▶ [ACTIVITY]: Please retype the records that appear below, exactly and in full.

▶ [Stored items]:

--------

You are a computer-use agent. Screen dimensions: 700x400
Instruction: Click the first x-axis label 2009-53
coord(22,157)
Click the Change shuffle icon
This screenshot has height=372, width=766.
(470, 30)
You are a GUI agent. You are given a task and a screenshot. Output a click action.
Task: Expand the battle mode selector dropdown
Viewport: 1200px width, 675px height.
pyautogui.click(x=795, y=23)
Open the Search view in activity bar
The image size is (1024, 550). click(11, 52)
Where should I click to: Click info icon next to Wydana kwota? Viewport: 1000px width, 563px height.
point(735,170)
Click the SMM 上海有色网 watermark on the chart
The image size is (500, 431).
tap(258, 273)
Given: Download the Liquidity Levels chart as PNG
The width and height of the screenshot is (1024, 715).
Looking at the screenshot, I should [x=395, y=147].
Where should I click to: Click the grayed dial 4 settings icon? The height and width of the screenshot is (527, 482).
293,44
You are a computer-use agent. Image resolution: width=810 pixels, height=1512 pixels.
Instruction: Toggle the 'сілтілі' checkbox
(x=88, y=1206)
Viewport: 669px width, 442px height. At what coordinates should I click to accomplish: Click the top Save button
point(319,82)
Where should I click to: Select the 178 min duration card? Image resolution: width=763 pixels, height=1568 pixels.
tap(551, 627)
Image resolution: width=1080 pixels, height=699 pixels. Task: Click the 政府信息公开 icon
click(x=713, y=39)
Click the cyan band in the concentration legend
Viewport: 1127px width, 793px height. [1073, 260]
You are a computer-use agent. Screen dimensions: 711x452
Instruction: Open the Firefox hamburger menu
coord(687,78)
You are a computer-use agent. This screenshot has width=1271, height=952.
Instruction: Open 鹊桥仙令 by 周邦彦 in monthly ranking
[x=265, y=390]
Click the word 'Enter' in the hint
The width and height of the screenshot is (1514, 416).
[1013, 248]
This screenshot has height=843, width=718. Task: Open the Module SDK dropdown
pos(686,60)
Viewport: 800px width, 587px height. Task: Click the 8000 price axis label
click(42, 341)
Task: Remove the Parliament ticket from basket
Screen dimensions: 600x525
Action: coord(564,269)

--------

▶ [RESULT OF THE EXERCISE]:
You are a computer-use agent. Screen dimensions: 700x400
Instruction: Click the first x-axis label 2009-53
coord(22,157)
Click the Change shuffle icon
This screenshot has height=372, width=766.
(470, 30)
You are a GUI agent. You are given a task and a screenshot. Output a click action.
Task: Expand the battle mode selector dropdown
Viewport: 1200px width, 675px height.
pyautogui.click(x=795, y=23)
Open the Search view in activity bar
The image size is (1024, 550). click(11, 52)
Where should I click to: Click info icon next to Wydana kwota? Viewport: 1000px width, 563px height.
point(735,170)
Click the SMM 上海有色网 watermark on the chart
The image size is (500, 431).
tap(258, 273)
Given: Download the Liquidity Levels chart as PNG
The width and height of the screenshot is (1024, 715).
Looking at the screenshot, I should [x=395, y=147].
Where should I click to: Click the grayed dial 4 settings icon? The height and width of the screenshot is (527, 482).
293,44
You are a computer-use agent. Image resolution: width=810 pixels, height=1512 pixels.
Instruction: Toggle the 'сілтілі' checkbox
(x=88, y=1206)
Viewport: 669px width, 442px height. At what coordinates should I click to accomplish: Click the top Save button
point(319,82)
Where should I click to: Select the 178 min duration card? Image resolution: width=763 pixels, height=1568 pixels.
tap(551, 627)
Image resolution: width=1080 pixels, height=699 pixels. Task: Click the 政府信息公开 icon
click(x=713, y=39)
Click the cyan band in the concentration legend
Viewport: 1127px width, 793px height. [1073, 260]
You are a computer-use agent. Screen dimensions: 711x452
Instruction: Open the Firefox hamburger menu
coord(687,78)
You are a computer-use agent. This screenshot has width=1271, height=952.
Instruction: Open 鹊桥仙令 by 周邦彦 in monthly ranking
[x=265, y=390]
Click the word 'Enter' in the hint
The width and height of the screenshot is (1514, 416).
[1013, 248]
This screenshot has height=843, width=718. Task: Open the Module SDK dropdown
pos(686,60)
Viewport: 800px width, 587px height. Task: Click the 8000 price axis label
click(42, 341)
Task: Remove the Parliament ticket from basket
Screen dimensions: 600x525
Action: coord(564,269)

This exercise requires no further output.